The first thing to remember is that Analytical Chemists (ACs) and Biochemists (BCs) see the world differently. Analytical types have always worked with inferential tests: color changes, odors, precipitates (for classes of elements) and felt comfortable using “clues” to deduce the answer. Biochemists, especially in the drug industry, are always attempting to be specific. If a reaction is proceeding, what is being used and produced; if it has ended, what is left in the reactor and what was produced.
They want to know the exact composition of the “soup.” So when PAT was broached to the ACs, for example, blend uniformity testing, we felt fine just seeing that the spectra stopped changing, implying that the mixing was complete. BCs tend to want a complete analysis of the mix, feeling better with older, slower techniques. Add to this the water base of biological reactions and the matter gets (sorry) murkier. In a water-based system containing large amounts of organic materials, both in solution and suspended, UV is worthless; mid-range IR sees the water, and even NIR has limitations. Raman, as it keeps improving is becoming more applicable, but the literature references are still few and far between.
I believe that for batch-fed fermentation even a simple NIR probe can help. By simply observing the reaction has stopped (spectral changes have stopped), the data may be used as a monitor to time conventional sampling. Since bioprocess can vary in rate and yield from lot to lot, taking samples at pre-set time points is not the best approach; using spectra is a viable tool. As time and the number of batches progresses, the spectra, information of the starting materials and in-process analyses can be modeled using multivariate software and predictions can be made with confidence.

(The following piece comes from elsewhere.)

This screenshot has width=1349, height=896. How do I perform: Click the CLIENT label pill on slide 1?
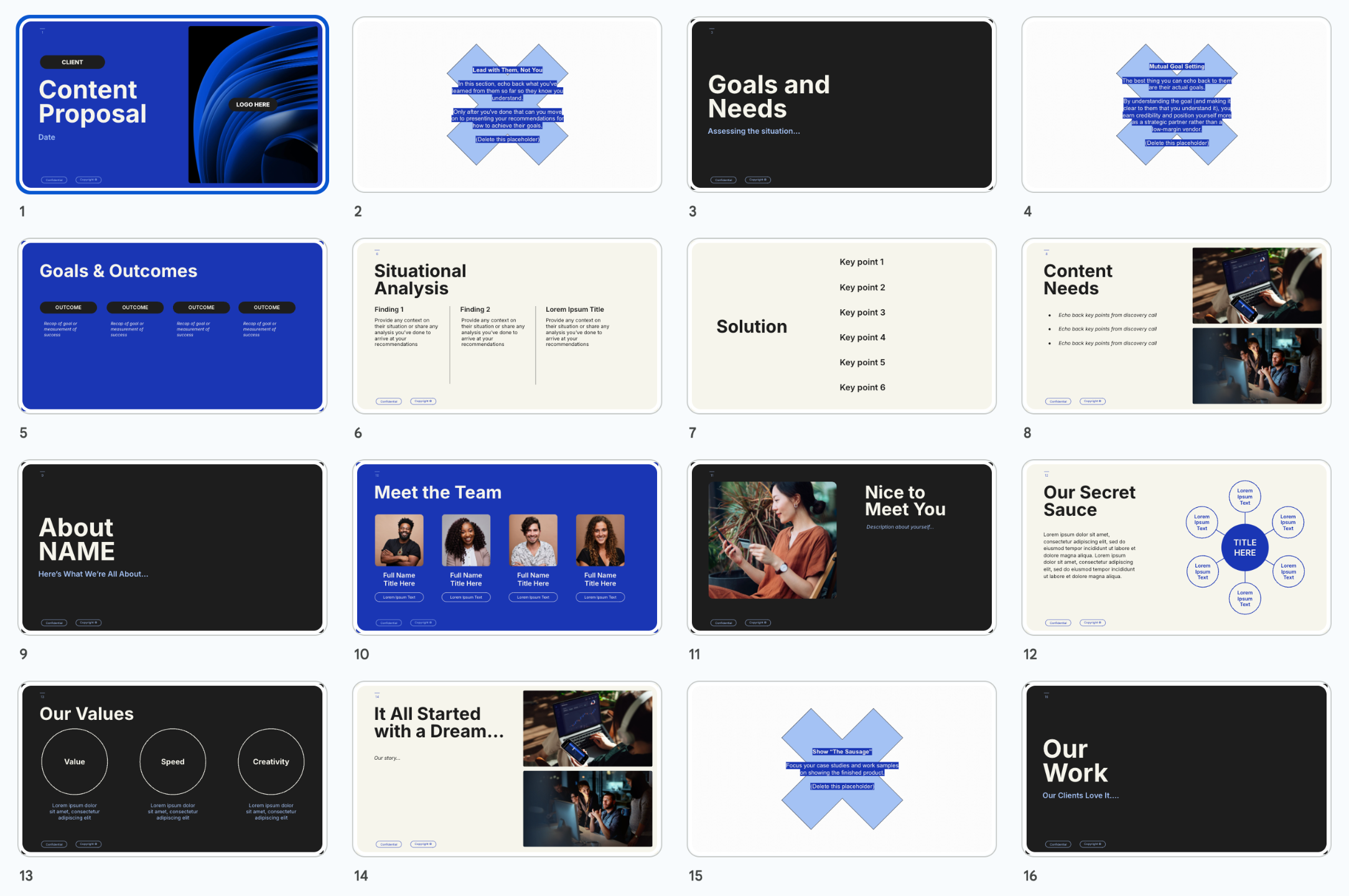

One major difficulty in transferring PAT experience from solid dosage forms to biotech is that they are not the same thing. When you look at process controls and analyses from other industries (i.e., fine chemicals, petrochemicals and detergents), you see chemical reactions, usually in non-aqueous solvents. In addition, the added materials are most often well-analyzed and characterized chemicals. And (I know, all my Organic Chemist friends will hate this) the kinetic pathways are relatively simple to work out and control.
In the medicinal field (small molecule dosage form production), you see physical manipulations (i.e., blending, wetting and agglomeration, drying, tableting, etc.), not chemical reactions. In other words, successful PAT programs in small molecules are not directly applicable to biotech/macromolecules. In the latter, the “process” is, indeed, chemical and more closely related to the other industries and API manufacturing — except for the water-based reactions and with much more complex chemistry.

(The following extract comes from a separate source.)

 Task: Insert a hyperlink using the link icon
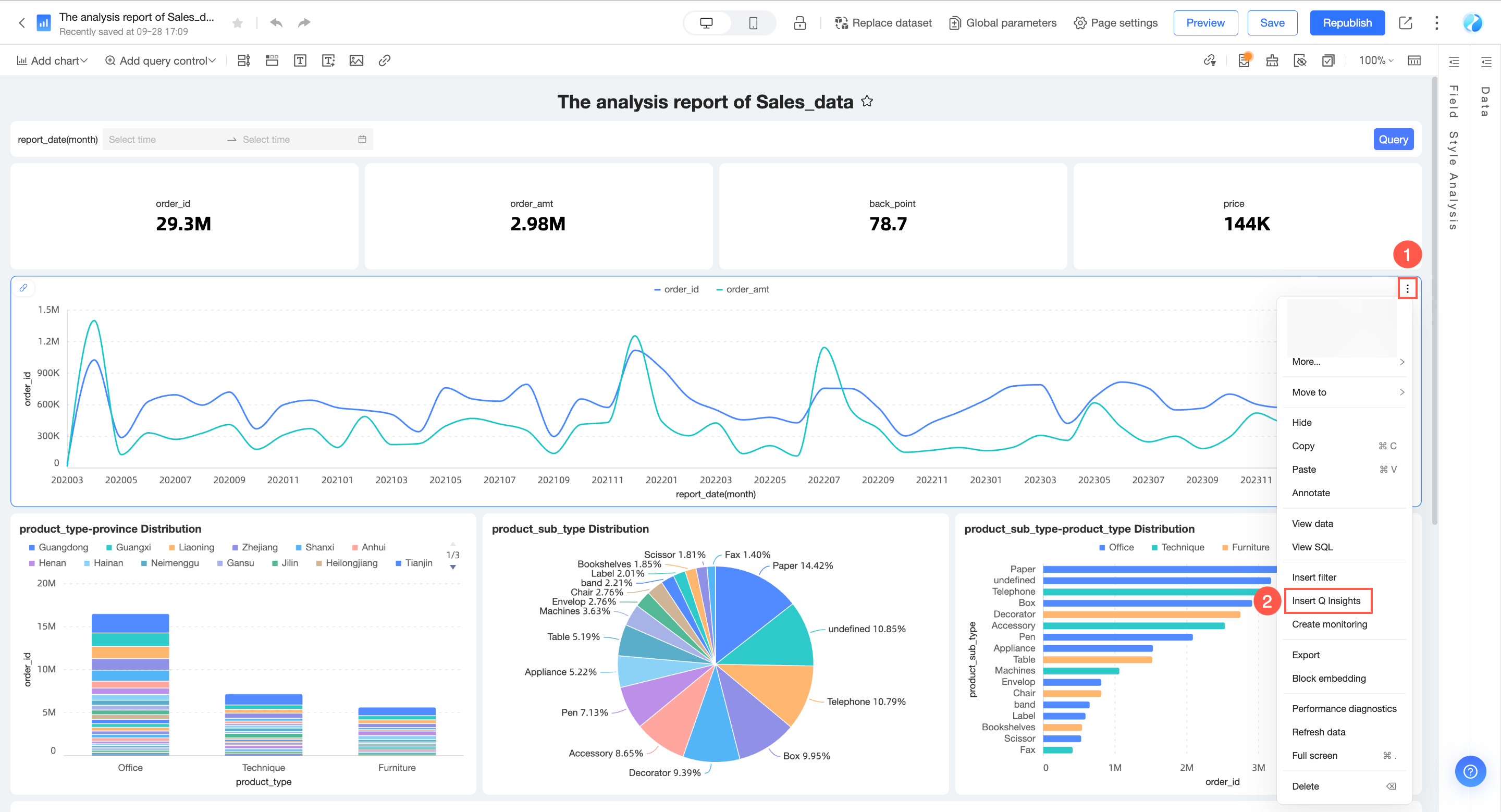(384, 60)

Add to that the backgrounds of the relative staffs: in small molecule manufacture, you have engineers, pharmacists, analytical chemists, pharmacologists, and so forth. In the biotech industry you have biochemists. The paradigm that has been followed in biotech is that the people who do the research are, in essence, the people who are in charge of production and analysis. Unfortunately, as Maslow put it, “when the only tool you have is a hammer, every problem resembles a nail.”
When all the people in a facility (remember, biotech firms only recently — compared with SM companies — began production; they were research sites for decades) have similar backgrounds, there is scant pressure to look for different approaches. Their training has been to carefully examine and catalog every part of a bio-mixture, without a voice from the lab, suggesting NIR or Raman as a monitoring tool.

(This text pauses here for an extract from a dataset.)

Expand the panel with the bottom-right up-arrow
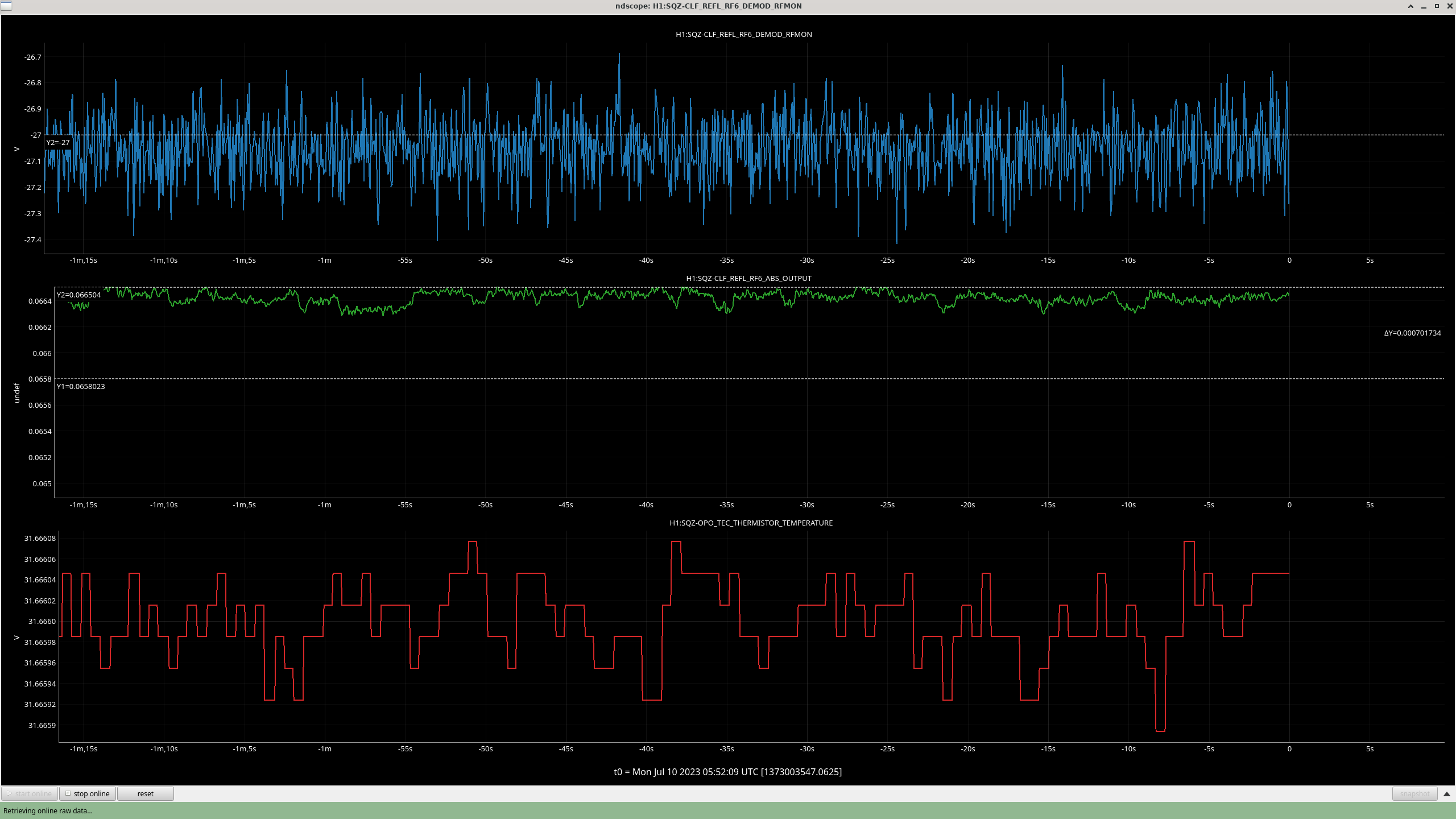Viewport: 1456px width, 819px height. click(x=1447, y=793)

The good news is that there are some mergers that will move the PAT battle lines. As larger Pharma companies buy or merge with Biopharma companies, they also bring two things of note: 1) the strong desire to cut costs (they have been under “generic-attack” for decades and government-costs attack for years) and 2) expertise in the PAT/QbD arena. I foresee, then, a rapid “catch-up” and, with biosimilar pressure, a rapid advance of PAT in Biopharma.